Costimulation blockade can prevent rejection of islet xenografts in naïve but not sensitized recipients. Donor-specific antibodies (DSA) may partly explain this observation. The effect of DSA on rat islet xenograft survival in mice receiving costimulation blockade was investigated.Methods:
Naïve C57BL/6 mice with alloxan-induced diabetes were transplanted under the left kidney capsule with 100 Lewis rat islets. Recipients were divided into three groups receiving: (i) isotype control antibodies (Abs); (ii) anti-CD154 and CTLA4Ig; or (iii) anti-CD154, CTLA4Ig, and anti-LFA-1 every second day, day 0–8. At the time of transplantation (Tx), half of the animals in each group received naïve mouse serum and half xenoimmune serum derived from mice previously transplanted with rat islets.
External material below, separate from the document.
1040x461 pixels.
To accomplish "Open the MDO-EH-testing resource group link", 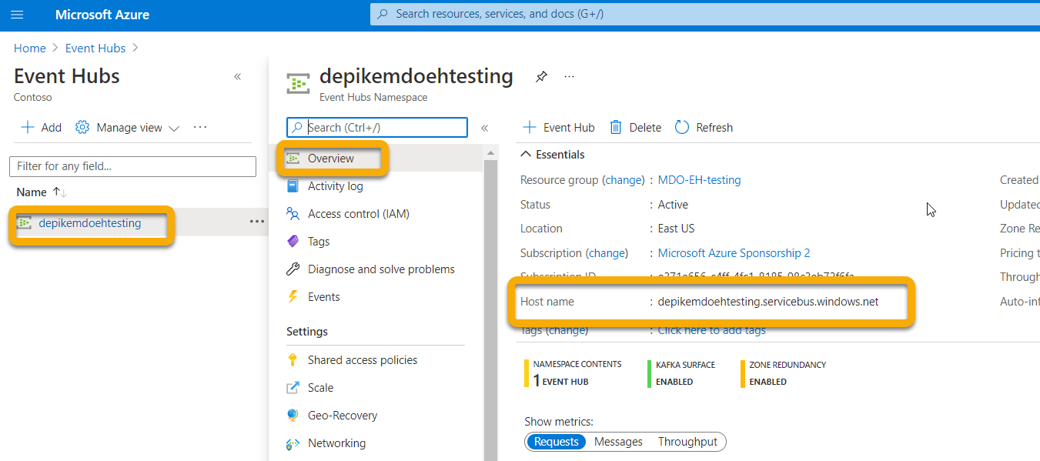I will click(x=699, y=180).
Non-fasting blood glucose levels and body weight were followed daily. Cured mice were examined by intraperitoneal glucose tolerance (IPGT) tests at 1 and 4 months after transplantation.Results:
Donor-specific antibodies were detected in immune serum-injected recipients up to at least 96 h post-Tx. Short term (≤96 h), there was no significant difference with regard to graft mass, infiltrating and apoptotic cells between groups of mice receiving naïve and immune sera. A moderate infiltration of polymorphonuclear and mononuclear cells was seen 96 h post-Tx in mice given control Abs, whether or not they received immune or naïve mouse serum. Mice given costimulation blockade had well-maintained endocrine tissue and very little cell infiltration. There was no significant difference in islet xenograft function and survival long term between groups receiving naïve and immune sera in combination with costimulation blockade. About half of the mice receiving costimulation blockade lost graft function within 110 days.Conclusion:
The presence at Tx of DSA does not appear to negatively influence early and late islet xenograft survival in mice receiving costimulation blockade.